*Task instructions:*
A) Reproduce the stretch of the GloFish thread from "Female bettas tend" through "temperament and personality.".
B) Answer these questions from the GloFish thread:
(i) What tank size does Sweeda88 say is needed to keep GloFish with bettas?
(ii) In what size tank did Dragonlady keep a group of glofish with a single male betta?
(iii) According to Dragonlady, are female or male bettas more sociable with other fish?

# GloFish?



## hannah16 (Mar 3, 2011)

I don't think GloFish can be placed with bettas (Male or female) but I just wanted to ask if its possible? 

No one be negative please, its just a question.


----------



## Sweeda88 (Dec 6, 2010)

They can, but you need quite a big tank (15 gallons) because they're SUPER active.


----------



## hannah16 (Mar 3, 2011)

Would they do better with a male betta or a few females?


----------



## Sweeda88 (Dec 6, 2010)

I'm not sure.


----------



## Dragonlady (Nov 29, 2010)

It is possible to keep glofish with bettas, but glofish are schooling fish and need to be in groups of at least 3 ore more with plenty of room to swim. In the past, I have kept a group of glofish with a single male betta in a 20 gallon. Honestly, the glofish seemed to annoy him.... although they did not nip his fins. It depends on the fish and how your tank is set up I guess. I do think glofish are less aggressive than regular zebra danios.


----------



## Dragonlady (Nov 29, 2010)

hannah16 said:


> Would they do better with a male betta or a few females?


 
Female bettas tend to be more sociable and less aggressive with other fish than male bettas if that helps. It really depends on the fish. Each betta seems to have a unique temperament and personality.


----------

*Record excerpts:*
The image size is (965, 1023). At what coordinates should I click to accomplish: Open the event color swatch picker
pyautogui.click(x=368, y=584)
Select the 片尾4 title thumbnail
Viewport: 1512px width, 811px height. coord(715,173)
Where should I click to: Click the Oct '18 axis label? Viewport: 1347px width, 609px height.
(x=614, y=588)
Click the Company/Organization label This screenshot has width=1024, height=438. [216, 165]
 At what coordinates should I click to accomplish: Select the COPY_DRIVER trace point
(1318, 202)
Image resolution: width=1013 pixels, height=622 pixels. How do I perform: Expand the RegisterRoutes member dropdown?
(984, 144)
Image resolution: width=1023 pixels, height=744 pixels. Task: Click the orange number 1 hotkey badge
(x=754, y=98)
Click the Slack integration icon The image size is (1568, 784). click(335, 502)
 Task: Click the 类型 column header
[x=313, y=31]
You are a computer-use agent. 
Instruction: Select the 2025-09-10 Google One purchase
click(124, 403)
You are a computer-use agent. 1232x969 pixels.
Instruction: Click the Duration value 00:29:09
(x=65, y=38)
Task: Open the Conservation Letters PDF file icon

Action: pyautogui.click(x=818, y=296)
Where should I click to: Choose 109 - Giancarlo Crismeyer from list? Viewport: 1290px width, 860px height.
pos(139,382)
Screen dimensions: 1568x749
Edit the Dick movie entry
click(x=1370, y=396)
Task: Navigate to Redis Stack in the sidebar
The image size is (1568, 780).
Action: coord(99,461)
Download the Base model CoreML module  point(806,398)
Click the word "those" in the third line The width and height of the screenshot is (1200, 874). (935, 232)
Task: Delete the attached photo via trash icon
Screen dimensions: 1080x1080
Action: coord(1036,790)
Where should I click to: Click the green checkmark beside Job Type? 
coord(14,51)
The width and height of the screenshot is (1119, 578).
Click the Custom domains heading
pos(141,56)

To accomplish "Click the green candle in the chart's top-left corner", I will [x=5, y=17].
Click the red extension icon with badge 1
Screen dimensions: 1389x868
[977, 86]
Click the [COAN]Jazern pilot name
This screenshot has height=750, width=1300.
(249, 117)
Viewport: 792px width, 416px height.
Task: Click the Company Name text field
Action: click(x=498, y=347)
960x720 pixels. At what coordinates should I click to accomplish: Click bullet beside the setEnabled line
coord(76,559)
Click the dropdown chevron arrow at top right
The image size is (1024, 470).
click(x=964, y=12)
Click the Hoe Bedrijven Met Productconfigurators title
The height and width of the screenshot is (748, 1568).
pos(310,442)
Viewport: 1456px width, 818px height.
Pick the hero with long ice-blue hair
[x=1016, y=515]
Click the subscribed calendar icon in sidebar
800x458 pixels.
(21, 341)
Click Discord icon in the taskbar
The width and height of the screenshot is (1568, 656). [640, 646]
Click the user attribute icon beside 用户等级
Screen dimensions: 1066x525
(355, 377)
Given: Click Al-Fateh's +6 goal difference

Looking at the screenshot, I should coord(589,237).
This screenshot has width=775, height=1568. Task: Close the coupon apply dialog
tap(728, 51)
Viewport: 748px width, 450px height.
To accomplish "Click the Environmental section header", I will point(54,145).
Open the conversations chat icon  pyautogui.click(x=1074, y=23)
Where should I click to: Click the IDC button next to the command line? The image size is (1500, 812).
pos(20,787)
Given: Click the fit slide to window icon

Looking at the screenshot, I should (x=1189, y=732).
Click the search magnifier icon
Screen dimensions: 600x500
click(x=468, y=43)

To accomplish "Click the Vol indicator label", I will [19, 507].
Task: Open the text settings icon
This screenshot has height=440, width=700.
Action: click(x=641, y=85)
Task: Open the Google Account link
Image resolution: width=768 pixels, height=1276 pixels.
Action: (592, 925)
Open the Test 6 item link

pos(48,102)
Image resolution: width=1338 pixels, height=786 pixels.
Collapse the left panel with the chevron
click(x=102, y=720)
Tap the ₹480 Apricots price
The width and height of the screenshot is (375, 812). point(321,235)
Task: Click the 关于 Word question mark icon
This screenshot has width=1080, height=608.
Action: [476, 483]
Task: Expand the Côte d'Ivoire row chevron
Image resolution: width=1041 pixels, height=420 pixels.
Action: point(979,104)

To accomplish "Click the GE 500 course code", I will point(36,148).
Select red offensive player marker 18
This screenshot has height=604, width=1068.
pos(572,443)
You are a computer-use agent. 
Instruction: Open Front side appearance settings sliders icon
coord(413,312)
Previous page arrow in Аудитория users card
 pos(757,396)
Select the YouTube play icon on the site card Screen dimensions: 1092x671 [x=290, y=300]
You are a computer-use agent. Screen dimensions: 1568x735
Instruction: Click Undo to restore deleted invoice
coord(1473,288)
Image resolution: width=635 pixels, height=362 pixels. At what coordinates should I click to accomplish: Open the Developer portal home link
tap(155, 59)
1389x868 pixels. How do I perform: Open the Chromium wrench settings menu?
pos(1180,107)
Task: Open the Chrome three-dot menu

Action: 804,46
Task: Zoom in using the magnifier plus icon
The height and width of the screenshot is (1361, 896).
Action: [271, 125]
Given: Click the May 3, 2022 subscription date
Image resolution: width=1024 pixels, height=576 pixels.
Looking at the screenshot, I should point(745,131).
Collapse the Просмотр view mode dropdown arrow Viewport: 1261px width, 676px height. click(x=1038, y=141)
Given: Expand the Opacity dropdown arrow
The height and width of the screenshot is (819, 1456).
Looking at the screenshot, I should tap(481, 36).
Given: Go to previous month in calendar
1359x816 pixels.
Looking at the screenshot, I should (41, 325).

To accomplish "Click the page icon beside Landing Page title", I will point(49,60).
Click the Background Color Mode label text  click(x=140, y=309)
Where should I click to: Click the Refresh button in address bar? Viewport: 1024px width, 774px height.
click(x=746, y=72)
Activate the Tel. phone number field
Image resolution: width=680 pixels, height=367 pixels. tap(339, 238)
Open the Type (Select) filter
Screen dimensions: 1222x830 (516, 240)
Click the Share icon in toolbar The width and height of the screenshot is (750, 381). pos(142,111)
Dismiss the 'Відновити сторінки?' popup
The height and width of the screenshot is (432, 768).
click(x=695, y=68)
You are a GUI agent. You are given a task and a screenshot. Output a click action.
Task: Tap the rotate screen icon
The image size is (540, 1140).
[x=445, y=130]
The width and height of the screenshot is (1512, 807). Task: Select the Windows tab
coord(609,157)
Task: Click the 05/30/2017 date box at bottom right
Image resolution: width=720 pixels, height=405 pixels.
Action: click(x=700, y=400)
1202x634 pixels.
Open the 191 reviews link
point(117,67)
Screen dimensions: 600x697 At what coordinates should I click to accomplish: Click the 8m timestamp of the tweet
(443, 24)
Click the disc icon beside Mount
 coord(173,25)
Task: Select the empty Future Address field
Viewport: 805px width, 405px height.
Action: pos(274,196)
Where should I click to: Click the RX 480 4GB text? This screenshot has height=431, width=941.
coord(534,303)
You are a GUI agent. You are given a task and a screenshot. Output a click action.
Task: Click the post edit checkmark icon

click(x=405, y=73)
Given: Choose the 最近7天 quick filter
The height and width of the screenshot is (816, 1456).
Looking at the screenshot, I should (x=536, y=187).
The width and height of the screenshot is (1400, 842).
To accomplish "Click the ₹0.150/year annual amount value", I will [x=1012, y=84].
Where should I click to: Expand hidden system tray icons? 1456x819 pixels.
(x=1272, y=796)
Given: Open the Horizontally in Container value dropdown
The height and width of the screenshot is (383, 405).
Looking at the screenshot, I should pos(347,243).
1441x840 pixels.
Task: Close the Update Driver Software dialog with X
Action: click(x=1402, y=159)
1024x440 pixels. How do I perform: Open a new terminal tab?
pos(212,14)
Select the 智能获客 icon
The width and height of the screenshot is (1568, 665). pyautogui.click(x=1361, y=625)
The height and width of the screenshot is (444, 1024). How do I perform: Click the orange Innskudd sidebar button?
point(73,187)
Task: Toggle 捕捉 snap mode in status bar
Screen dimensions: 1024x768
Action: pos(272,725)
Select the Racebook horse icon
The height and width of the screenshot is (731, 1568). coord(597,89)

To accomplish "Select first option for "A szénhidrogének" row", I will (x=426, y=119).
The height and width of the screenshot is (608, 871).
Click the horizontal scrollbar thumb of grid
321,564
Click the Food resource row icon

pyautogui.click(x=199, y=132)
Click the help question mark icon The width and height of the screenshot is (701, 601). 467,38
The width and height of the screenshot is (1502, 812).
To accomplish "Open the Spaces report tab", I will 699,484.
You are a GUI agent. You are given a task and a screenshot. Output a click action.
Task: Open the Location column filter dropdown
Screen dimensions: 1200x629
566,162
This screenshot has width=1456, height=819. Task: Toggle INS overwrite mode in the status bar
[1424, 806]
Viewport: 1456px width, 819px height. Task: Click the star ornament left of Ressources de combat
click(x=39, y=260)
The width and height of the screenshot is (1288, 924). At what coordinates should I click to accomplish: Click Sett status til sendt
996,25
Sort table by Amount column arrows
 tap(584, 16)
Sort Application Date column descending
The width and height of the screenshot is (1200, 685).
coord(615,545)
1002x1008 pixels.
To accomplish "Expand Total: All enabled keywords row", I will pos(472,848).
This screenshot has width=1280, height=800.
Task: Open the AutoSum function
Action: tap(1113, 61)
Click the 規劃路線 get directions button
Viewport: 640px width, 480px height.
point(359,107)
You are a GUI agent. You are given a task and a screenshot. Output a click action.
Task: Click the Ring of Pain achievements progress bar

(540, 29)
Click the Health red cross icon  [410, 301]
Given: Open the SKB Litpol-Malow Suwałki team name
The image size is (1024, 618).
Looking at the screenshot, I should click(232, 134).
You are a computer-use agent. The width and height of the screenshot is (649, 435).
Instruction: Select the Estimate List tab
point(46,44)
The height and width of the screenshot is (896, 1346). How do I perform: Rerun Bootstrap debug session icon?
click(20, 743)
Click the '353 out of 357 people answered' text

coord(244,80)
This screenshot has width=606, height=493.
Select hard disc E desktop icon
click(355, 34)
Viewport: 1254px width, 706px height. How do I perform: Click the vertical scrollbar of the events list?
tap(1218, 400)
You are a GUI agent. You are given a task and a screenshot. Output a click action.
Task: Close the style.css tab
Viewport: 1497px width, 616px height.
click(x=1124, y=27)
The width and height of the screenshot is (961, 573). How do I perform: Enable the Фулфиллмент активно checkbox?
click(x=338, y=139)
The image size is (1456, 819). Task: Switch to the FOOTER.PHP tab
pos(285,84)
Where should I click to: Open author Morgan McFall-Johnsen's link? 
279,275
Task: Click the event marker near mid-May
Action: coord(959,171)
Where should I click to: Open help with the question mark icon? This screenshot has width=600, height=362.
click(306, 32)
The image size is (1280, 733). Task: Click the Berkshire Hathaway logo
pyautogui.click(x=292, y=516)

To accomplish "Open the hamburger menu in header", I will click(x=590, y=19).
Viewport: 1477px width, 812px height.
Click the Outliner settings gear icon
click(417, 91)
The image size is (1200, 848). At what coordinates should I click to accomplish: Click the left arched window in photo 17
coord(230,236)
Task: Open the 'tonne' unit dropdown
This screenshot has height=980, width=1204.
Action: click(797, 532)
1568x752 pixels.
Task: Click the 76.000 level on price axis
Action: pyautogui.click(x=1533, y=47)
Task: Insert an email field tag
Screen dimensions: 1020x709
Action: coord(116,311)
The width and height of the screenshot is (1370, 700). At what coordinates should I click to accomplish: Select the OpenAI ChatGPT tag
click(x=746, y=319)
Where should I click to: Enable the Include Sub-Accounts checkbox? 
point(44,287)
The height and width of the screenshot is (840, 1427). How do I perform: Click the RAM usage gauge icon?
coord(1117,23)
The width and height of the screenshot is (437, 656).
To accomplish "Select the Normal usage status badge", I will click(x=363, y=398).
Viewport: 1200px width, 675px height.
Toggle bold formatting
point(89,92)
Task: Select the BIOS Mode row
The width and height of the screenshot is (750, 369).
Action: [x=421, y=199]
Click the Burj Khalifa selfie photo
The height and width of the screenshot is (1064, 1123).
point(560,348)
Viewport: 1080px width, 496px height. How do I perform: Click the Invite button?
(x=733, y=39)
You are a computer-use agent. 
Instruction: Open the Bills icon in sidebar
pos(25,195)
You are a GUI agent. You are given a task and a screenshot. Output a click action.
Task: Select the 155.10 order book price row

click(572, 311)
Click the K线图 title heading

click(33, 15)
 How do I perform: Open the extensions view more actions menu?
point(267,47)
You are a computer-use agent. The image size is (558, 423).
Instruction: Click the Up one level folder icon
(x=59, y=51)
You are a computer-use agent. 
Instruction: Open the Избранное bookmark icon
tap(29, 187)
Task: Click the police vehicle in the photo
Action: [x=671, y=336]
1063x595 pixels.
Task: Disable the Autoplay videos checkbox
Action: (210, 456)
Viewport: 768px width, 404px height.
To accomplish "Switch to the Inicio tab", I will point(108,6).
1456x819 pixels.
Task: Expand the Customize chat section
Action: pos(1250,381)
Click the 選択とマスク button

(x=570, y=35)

*Final answers:*
A)
Female bettas tend to be more sociable and less aggressive with other fish than male bettas if that helps. It really depends on the fish. Each betta seems to have a unique temperament and personality.

B)
(i) 15 gallons
(ii) 20 gallons
(iii) Female bettas